I've had some experiences in ORM framework such as Hibernate, even Entity Framework 3.0.
By default, those frameworks use singular name for table. For example, class User will map to table User.
But when I migrate to EF 5.x by using Visual Studio 2012, it uses plural name and causes many errors unless I manually map that class by using TableAttribute
as:
[Table("User")]
public class User {
// ...
}
Without TableAttribute
, if I have a DbContext
as below:
public CustomContext : DbContext {
// ...
public DbSet<User> Users { get; set; }
}
Then calling:
var list = db.Users.ToList();
The generated sql looks like:
Select [Extent1].[Username] From [Users] as [Extent1]

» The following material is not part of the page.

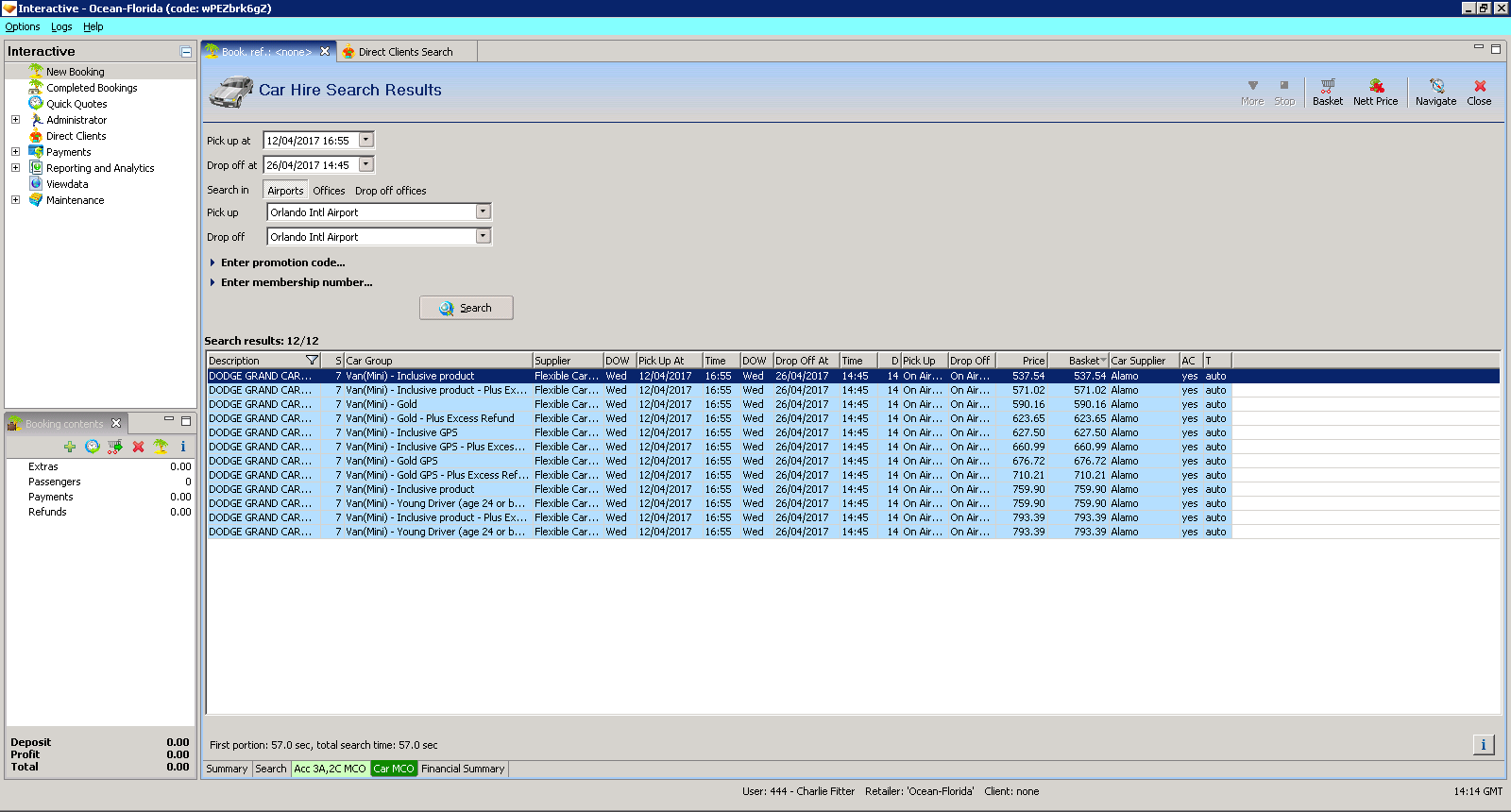The image size is (1511, 812).
Task: Click the clock refresh icon in Booking contents
Action: [92, 447]
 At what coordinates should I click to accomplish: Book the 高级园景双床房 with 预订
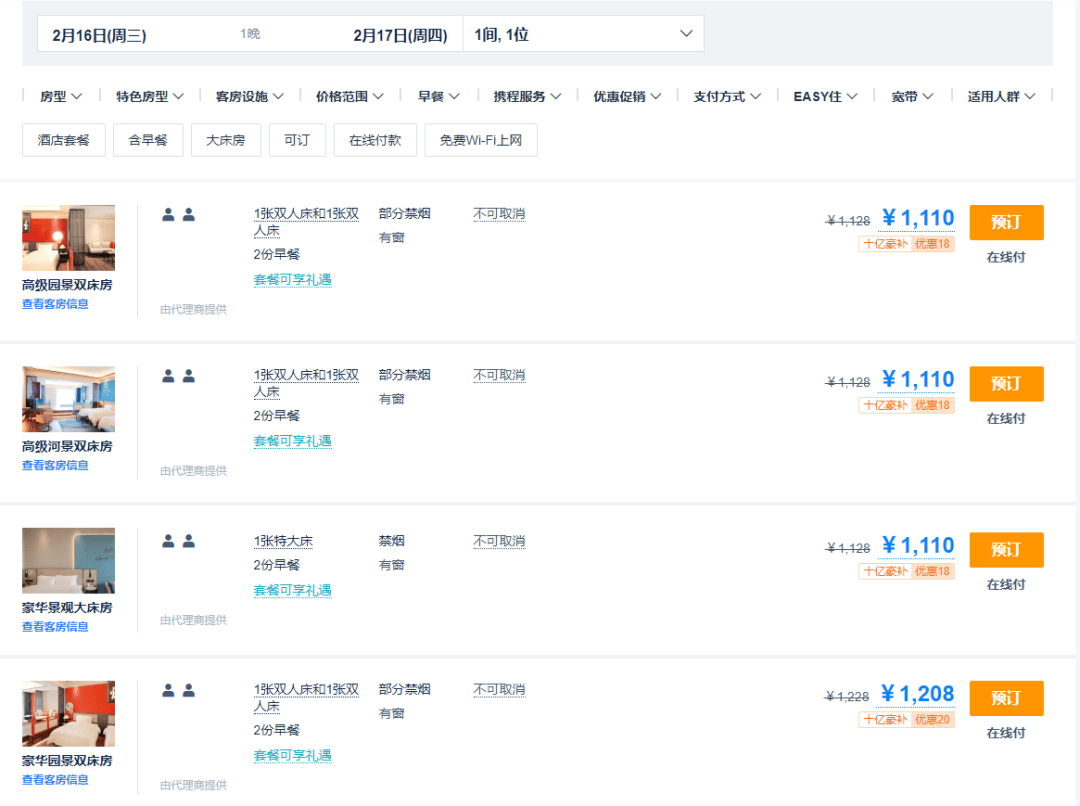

Therefore, the error will occur because I don't have any table named Users. Futhermore, I refer to name tables in singular form to plural form. You can see why in this link
I wonder why Microsoft implement EF 5.x that way rather than same to EF 3.0?
Updated:
We can tell EF not use pluralized name by using this code in the context class:
protected override void OnModelCreating(DbModelBuilder modelBuilder)
{
modelBuilder.Conventions.Remove<PluralizingTableNameConvention>();
base.OnModelCreating(modelBuilder);
}
Even if EF tool generates pluralized name, it should keep the mappings to the original database, shouldn't it? Because some users might want to change a few name of fields on their class. EF 3.0 works well, but EF 5.x does not.
Guys, can you give my a reason, please!